[Exercise materials Boundary: Start]

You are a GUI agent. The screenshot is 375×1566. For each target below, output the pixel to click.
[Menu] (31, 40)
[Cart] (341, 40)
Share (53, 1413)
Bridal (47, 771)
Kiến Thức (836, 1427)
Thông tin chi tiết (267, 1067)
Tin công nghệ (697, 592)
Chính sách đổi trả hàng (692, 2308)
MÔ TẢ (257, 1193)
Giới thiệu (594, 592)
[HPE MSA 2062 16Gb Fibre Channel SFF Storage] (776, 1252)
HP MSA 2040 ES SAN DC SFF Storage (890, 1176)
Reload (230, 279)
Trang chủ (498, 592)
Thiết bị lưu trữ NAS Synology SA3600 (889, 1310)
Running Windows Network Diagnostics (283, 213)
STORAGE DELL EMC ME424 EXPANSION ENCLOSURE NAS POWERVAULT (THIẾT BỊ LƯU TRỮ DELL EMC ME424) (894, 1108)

[Exercise materials Boundary: End]

### Your objective
Set down each line from the line containing "Bridal (47, 771)" through the final line of the data, exactly and with nothing added.

### Output of the task
Bridal (47, 771)
Kiến Thức (836, 1427)
Thông tin chi tiết (267, 1067)
Tin công nghệ (697, 592)
Chính sách đổi trả hàng (692, 2308)
MÔ TẢ (257, 1193)
Giới thiệu (594, 592)
[HPE MSA 2062 16Gb Fibre Channel SFF Storage] (776, 1252)
HP MSA 2040 ES SAN DC SFF Storage (890, 1176)
Reload (230, 279)
Trang chủ (498, 592)
Thiết bị lưu trữ NAS Synology SA3600 (889, 1310)
Running Windows Network Diagnostics (283, 213)
STORAGE DELL EMC ME424 EXPANSION ENCLOSURE NAS POWERVAULT (THIẾT BỊ LƯU TRỮ DELL EMC ME424) (894, 1108)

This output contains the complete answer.